[Stored data]
• • • • • • •

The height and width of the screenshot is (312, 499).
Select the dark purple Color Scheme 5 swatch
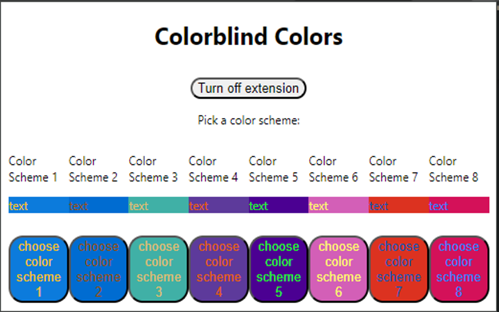[x=278, y=205]
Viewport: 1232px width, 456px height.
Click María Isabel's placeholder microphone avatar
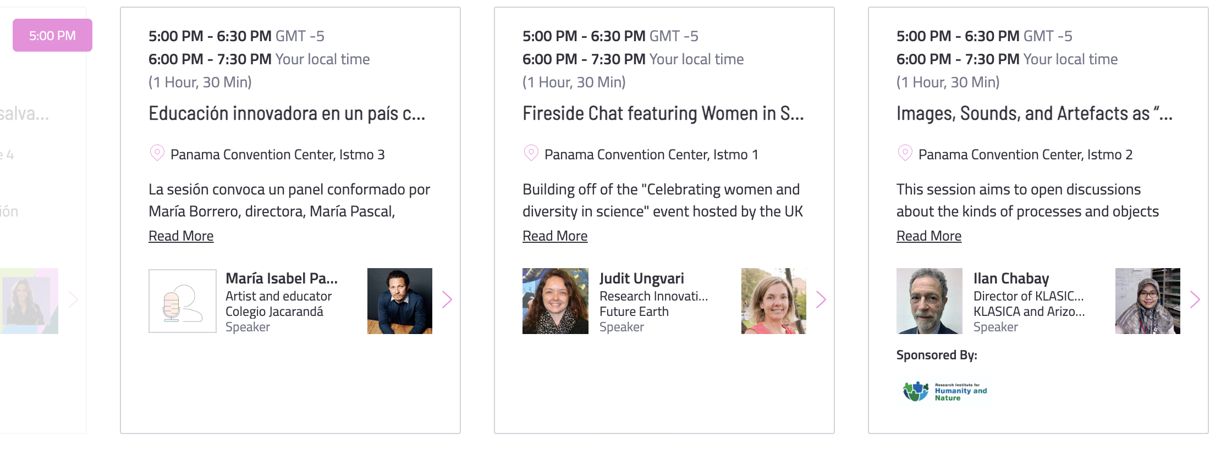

• • • • • • •

- [The task]: Looking at the data above, state how many of its lines contain the word "width", and give nothing but that number.

- [Result of this task]: 2